Wulin Shenghui Church of Penglai in Shandong province, a European-style church house built in 1872 by Southern Baptist missionaries, is one of the earliest Protestant buildings in China.
It was closed to most foreigners for more than a generation until 1987, when a group of leaders from the Southern Baptist Convention auxiliary Woman’s Missionary Union became the first Westerners in decades to enter villages where Moon lived and worked that were long closed to outsiders.
Inside the structure they found a monument erected by Chinese Christians in 1915 in honor of Moon miraculously preserved with only the word “American” defaced during the 1966-1976 Cultural Revolution launched by Communist leader Mao Zedong.
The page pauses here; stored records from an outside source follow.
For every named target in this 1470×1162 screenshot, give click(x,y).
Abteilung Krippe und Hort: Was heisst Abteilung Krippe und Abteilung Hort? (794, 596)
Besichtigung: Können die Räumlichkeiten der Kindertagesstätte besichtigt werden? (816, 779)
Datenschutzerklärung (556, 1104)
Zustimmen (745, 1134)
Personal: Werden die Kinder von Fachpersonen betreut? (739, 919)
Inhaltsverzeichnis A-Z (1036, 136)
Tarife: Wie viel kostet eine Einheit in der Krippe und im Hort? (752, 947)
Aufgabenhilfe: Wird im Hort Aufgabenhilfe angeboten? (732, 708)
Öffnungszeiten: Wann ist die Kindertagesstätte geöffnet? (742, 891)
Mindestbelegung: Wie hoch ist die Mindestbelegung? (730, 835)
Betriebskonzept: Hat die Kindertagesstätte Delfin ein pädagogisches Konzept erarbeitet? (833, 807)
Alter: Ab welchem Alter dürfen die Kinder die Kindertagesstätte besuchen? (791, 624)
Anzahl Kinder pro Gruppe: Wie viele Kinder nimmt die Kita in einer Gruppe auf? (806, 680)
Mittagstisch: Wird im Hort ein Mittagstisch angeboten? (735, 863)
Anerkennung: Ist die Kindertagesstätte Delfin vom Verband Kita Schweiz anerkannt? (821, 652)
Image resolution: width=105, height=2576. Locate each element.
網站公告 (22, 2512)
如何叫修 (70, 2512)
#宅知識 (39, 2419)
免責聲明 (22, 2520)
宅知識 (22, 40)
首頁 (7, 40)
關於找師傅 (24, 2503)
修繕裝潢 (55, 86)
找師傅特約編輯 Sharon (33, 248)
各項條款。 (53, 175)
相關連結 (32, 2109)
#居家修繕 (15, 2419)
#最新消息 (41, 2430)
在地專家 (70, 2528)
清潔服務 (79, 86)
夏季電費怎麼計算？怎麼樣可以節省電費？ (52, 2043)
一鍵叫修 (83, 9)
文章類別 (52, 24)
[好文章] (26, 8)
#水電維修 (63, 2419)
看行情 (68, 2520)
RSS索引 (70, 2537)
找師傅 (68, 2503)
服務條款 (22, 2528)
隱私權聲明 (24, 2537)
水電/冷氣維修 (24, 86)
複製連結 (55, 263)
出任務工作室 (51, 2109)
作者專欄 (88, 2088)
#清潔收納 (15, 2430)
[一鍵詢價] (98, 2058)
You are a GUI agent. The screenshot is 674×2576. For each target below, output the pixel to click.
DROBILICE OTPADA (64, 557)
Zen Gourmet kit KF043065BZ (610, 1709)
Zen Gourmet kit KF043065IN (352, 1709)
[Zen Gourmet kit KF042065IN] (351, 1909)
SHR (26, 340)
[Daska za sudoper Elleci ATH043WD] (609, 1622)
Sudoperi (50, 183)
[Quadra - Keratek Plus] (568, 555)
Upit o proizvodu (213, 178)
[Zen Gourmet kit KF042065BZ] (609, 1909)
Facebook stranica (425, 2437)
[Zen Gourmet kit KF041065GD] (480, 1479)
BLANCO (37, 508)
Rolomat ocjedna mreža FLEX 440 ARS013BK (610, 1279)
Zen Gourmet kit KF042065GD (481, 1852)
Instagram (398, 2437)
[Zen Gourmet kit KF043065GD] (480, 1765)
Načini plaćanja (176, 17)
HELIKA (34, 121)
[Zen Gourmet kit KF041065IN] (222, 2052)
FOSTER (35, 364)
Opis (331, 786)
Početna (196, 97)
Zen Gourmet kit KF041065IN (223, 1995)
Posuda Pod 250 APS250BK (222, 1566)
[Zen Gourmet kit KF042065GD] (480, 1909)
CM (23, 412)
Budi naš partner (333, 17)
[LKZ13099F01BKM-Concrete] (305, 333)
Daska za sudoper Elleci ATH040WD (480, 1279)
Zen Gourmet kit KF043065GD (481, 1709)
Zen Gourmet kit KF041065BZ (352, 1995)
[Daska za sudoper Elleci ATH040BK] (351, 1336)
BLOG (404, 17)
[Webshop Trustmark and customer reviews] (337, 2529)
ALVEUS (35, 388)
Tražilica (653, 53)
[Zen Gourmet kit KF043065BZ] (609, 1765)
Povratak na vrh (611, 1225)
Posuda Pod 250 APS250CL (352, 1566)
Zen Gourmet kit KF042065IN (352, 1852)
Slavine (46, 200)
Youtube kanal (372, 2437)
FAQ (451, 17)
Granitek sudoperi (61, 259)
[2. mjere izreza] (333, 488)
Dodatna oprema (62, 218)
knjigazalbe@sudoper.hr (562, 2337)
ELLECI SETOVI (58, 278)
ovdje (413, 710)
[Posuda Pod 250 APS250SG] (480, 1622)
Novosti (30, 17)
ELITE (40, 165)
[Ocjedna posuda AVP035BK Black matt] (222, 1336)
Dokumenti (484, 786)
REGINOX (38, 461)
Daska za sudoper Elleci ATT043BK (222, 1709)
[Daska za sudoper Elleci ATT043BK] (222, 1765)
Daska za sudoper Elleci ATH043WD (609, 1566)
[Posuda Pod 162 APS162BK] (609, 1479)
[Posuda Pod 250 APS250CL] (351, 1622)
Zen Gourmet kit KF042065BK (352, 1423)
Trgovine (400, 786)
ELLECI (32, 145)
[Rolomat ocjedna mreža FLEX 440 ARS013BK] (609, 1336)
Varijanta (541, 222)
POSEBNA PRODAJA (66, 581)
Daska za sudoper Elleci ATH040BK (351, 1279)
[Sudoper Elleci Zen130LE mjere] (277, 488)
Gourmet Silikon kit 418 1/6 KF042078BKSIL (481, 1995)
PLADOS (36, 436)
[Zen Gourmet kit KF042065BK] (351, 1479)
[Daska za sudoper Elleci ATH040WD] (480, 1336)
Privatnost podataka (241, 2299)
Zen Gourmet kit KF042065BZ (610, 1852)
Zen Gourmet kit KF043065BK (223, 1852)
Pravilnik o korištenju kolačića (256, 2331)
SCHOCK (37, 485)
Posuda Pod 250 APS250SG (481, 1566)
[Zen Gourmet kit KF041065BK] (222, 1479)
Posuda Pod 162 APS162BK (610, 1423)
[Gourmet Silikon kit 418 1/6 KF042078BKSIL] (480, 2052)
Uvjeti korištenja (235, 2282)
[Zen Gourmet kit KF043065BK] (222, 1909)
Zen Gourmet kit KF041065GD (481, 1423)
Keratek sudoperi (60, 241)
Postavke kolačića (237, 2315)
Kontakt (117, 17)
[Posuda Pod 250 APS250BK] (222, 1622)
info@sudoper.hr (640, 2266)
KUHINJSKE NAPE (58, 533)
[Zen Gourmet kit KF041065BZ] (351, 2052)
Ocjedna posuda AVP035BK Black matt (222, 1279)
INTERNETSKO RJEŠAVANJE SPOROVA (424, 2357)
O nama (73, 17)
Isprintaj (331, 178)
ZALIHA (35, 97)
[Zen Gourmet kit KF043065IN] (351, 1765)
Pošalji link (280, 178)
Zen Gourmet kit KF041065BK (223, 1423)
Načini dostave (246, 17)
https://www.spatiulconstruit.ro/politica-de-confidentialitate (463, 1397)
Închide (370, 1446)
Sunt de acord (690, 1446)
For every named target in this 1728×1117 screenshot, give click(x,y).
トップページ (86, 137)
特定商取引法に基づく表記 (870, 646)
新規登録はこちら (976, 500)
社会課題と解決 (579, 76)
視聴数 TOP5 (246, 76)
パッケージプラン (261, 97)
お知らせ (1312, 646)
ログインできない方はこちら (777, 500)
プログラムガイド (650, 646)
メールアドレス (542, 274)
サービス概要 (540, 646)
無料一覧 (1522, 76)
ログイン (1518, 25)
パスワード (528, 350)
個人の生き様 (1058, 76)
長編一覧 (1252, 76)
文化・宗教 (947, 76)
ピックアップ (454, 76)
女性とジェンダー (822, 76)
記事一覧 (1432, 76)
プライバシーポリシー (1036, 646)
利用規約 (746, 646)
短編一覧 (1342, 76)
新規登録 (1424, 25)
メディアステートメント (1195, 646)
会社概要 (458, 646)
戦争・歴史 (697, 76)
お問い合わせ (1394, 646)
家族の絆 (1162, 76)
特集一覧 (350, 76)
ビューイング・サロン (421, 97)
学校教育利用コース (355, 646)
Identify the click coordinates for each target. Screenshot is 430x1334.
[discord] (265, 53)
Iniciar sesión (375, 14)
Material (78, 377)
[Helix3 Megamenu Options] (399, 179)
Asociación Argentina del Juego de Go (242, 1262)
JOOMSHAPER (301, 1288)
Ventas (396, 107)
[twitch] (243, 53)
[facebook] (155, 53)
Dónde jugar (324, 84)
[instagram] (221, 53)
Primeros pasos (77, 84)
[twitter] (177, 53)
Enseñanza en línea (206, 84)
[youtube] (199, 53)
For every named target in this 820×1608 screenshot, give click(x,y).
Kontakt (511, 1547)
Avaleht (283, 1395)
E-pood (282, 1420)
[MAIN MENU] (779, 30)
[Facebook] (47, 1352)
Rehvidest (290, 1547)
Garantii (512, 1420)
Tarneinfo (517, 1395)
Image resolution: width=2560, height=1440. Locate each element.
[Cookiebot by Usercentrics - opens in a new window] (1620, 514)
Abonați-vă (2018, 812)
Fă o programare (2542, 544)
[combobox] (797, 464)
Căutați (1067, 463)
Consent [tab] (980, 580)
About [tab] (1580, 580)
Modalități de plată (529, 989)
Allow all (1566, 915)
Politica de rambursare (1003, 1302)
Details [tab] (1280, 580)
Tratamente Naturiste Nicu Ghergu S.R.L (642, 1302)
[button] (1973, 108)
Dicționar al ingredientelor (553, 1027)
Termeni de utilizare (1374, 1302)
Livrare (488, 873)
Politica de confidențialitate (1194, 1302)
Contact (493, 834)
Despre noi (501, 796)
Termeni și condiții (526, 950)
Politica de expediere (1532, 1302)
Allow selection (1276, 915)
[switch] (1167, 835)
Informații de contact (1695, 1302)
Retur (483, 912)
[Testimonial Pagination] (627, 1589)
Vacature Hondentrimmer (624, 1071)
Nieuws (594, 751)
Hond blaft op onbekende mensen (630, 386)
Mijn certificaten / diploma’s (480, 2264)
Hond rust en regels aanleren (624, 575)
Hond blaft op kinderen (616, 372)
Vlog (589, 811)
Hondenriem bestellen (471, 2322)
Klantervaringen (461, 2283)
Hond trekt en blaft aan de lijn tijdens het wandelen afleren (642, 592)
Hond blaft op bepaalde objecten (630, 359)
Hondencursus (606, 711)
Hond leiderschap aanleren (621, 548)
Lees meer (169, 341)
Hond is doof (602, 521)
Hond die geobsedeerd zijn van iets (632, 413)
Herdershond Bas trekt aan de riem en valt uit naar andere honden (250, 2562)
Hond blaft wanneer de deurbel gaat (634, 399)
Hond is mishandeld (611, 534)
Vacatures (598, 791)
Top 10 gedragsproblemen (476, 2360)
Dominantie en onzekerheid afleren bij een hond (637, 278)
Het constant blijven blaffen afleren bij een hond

Every year since tourists and Christians from around the world have made special trips to Penglai to learn more about the 39-year missions work in China by the namesake for the Lottie Moon Christmas Offering for international missions work by the Southern Baptist Convention.
The church was reopened in 1988, according to an article translated from China Christian Daily. A 2001 expansion increased seating capacity to 1,400, and membership has grown to more than 4,000.
Catherine Allen, who as associate executive director led the WMU delegation that found the church in 1987, said she is “very happy indeed that this site of sacred interest to many lands has some protection,” and “happier still that good crowds still go there to worship.”
Born Charlotte Digges Moon in 1840 in Virginia, Lottie Moon was appointed a missionary to what was then Tengchow, China, in 1873. She taught in a girls’ school and made trips into China’s interior to share the gospel not only with women and girls but also defying established policies by preaching to and teaching men.
She died aboard a ship in a Japanese harbor on Christmas Eve in 1912, establishing her legend as a martyr who amid plague, famine, revolution and war sacrificed and literally worked herself to death. The Woman’s Missionary Union renamed its annual mission offering, first collected in 1888 at Moon’s request, in tribute to her memory.
Last year Southern Baptists gave more than $157 million to the Lottie Moon Christmas Offering, which over the years has raised a total of $1.5 billion for missions.